To nieco skomplikowane, zacznijmy więc od początku. Pierwszy przekaz o likwidacji zarostu datuje się na 331 r. p.n.e. W przeddzień bitwy z perską armią Dariusza pod Gaugamelą Aleksander Macedoński rozkazał się ogolić żołnierzom pieszych falang. Według Plutarcha chodziło o zabieg taktyczny. Konni Persowie nie mogli chwytać wrogów za brody. Polecenie Aleksandra zostało karnie wykonane, ale pozostawiło ogromny niesmak. Kultura helleńska uznawała golenie za przejaw męskiej degradacji.

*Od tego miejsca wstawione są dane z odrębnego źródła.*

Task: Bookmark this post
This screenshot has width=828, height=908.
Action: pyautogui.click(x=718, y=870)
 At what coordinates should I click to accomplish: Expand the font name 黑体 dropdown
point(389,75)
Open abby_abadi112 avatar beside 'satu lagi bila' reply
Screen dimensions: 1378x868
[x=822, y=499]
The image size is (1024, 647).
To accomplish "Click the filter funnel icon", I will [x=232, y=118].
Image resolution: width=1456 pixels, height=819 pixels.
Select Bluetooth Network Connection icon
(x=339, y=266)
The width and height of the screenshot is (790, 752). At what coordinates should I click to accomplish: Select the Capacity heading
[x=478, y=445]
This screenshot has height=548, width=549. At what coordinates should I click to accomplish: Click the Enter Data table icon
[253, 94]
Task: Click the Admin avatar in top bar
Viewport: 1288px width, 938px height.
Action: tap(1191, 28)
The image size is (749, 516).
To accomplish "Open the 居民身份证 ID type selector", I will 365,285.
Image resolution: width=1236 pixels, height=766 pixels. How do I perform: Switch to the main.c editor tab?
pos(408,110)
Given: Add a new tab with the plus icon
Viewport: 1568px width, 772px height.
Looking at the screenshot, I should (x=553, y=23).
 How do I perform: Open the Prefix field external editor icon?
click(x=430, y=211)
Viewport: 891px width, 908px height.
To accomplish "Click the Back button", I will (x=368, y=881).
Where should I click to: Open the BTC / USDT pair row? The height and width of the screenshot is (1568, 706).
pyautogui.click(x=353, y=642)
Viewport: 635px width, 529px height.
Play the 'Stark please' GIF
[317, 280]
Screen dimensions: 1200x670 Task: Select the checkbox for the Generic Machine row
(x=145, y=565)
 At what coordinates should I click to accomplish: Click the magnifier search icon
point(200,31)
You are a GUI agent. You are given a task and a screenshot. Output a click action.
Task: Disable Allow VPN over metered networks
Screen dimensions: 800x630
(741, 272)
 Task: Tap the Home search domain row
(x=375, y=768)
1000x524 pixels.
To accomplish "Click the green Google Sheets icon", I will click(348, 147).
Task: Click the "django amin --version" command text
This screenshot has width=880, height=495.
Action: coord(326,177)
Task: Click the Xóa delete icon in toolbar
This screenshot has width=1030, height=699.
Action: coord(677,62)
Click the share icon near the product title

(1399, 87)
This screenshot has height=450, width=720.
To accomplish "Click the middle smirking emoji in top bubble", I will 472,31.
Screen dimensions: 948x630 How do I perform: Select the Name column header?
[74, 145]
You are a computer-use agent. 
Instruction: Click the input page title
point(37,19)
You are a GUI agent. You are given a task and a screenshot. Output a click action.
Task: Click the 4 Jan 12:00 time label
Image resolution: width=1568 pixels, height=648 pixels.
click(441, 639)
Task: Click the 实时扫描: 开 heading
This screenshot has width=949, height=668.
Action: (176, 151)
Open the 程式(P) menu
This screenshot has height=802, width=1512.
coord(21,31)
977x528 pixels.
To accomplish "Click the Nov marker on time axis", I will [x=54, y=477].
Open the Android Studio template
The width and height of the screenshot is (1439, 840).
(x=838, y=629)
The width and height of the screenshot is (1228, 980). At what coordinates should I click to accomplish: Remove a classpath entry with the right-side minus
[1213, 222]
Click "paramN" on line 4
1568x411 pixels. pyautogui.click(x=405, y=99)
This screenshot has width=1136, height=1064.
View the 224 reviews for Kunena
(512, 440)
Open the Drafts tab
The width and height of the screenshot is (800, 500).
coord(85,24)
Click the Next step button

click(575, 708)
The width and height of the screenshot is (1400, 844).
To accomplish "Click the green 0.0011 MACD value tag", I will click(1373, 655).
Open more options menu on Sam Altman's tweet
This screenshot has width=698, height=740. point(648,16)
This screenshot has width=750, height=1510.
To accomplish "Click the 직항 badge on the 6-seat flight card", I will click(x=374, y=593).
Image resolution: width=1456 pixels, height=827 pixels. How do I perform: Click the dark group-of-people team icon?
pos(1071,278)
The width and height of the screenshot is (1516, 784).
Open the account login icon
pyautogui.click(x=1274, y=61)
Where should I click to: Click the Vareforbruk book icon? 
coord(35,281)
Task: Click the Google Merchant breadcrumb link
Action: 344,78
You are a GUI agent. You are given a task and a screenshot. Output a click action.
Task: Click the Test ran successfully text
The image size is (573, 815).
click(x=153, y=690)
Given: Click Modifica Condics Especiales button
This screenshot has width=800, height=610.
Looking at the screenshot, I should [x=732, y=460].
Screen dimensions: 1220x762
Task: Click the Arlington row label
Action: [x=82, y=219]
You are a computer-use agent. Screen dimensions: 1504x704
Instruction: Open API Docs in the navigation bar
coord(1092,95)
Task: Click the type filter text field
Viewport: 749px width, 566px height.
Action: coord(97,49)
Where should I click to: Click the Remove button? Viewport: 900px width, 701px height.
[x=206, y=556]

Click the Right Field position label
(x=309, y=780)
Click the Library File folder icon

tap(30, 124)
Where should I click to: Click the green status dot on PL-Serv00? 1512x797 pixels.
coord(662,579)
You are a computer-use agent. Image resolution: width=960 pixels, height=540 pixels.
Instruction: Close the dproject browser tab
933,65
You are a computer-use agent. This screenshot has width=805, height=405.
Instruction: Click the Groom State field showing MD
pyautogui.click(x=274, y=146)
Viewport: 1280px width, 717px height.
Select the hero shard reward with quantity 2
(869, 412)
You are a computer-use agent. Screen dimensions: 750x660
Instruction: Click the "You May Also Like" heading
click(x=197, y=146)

Problem zarostu urósł do rangi doktrynalnego sporu wraz z triumfem chrześcijaństwa. W 1054 r. doszło do wielkiej schizmy, czyli podziału Kościoła na zachodni i wschodni. 20 lat później papież Grzegorz VII nie tylko wprowadził celibat, ale też nakazał osobom duchownym golenie twarzy. Gdy w 1080 r. przyjmował na łono Kościoła Sardynię, ponoć osobiście ogolił tamtejszego biskupa, mówiąc: „Hierarchowie mojego Kościoła nie mają zwyczaju noszenia bród”.
Papieski nakaz upowszechnił się szczególnie we Francji. W 1096 r. arcybiskup Rouen zagroził ekskomuniką wszystkim brodaczom, którzy ośmielą się zajrzeć do miejscowej katedry. Jego śladem poszedł arcybiskup Amiens, który na Boże Narodzenie 1115 r. odmówił rozgrzeszenia zarośniętym mężczyznom. I tak w Kościele katolickim brody wyszły z mody, odwrotnie niż w obrządkach wschodnich.